WHAT IS EXPECTED
The expected output is every entry, repeated word for word.

Segment Start: SOURCE DATA

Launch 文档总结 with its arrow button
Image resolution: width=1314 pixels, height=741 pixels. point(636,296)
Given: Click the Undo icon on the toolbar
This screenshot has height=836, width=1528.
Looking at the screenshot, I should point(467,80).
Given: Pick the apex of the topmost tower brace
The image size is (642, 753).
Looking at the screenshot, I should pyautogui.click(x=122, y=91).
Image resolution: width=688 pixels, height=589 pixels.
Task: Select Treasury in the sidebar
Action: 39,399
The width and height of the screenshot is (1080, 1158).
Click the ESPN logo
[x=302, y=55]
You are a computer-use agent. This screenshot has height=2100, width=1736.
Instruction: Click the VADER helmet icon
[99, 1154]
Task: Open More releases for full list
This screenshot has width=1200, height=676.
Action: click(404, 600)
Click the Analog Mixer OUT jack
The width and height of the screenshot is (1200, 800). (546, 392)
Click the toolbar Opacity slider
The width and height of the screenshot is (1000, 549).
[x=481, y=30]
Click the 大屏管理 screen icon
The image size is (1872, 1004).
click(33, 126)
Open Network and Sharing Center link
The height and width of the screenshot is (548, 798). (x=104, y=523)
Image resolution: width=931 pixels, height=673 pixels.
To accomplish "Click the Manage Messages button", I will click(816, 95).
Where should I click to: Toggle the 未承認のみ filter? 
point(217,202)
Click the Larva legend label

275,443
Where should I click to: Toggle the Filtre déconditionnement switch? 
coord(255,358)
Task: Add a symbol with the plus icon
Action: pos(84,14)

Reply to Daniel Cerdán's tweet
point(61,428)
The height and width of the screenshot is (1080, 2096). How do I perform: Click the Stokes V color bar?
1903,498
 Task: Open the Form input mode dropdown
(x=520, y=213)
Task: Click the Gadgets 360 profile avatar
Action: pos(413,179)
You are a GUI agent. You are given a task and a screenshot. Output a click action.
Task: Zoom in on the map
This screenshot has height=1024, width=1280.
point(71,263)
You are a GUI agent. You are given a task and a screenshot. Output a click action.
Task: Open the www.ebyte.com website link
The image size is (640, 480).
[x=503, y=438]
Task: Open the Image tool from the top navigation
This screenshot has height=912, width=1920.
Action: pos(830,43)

Segment End: SOURCE DATA

EXERCISE OUTPUT
Launch 文档总结 with its arrow button
Image resolution: width=1314 pixels, height=741 pixels. point(636,296)
Given: Click the Undo icon on the toolbar
This screenshot has height=836, width=1528.
Looking at the screenshot, I should point(467,80).
Given: Pick the apex of the topmost tower brace
The image size is (642, 753).
Looking at the screenshot, I should pyautogui.click(x=122, y=91).
Image resolution: width=688 pixels, height=589 pixels.
Task: Select Treasury in the sidebar
Action: 39,399
The width and height of the screenshot is (1080, 1158).
Click the ESPN logo
[x=302, y=55]
You are a computer-use agent. This screenshot has height=2100, width=1736.
Instruction: Click the VADER helmet icon
[99, 1154]
Task: Open More releases for full list
This screenshot has width=1200, height=676.
Action: click(404, 600)
Click the Analog Mixer OUT jack
The width and height of the screenshot is (1200, 800). (546, 392)
Click the toolbar Opacity slider
The width and height of the screenshot is (1000, 549).
[x=481, y=30]
Click the 大屏管理 screen icon
The image size is (1872, 1004).
click(33, 126)
Open Network and Sharing Center link
The height and width of the screenshot is (548, 798). (x=104, y=523)
Image resolution: width=931 pixels, height=673 pixels.
To accomplish "Click the Manage Messages button", I will click(816, 95).
Where should I click to: Toggle the 未承認のみ filter? 
point(217,202)
Click the Larva legend label

275,443
Where should I click to: Toggle the Filtre déconditionnement switch? 
coord(255,358)
Task: Add a symbol with the plus icon
Action: pos(84,14)

Reply to Daniel Cerdán's tweet
point(61,428)
The height and width of the screenshot is (1080, 2096). How do I perform: Click the Stokes V color bar?
1903,498
 Task: Open the Form input mode dropdown
(x=520, y=213)
Task: Click the Gadgets 360 profile avatar
Action: pos(413,179)
You are a GUI agent. You are given a task and a screenshot. Output a click action.
Task: Zoom in on the map
This screenshot has height=1024, width=1280.
point(71,263)
You are a GUI agent. You are given a task and a screenshot. Output a click action.
Task: Open the www.ebyte.com website link
The image size is (640, 480).
[x=503, y=438]
Task: Open the Image tool from the top navigation
This screenshot has height=912, width=1920.
Action: pos(830,43)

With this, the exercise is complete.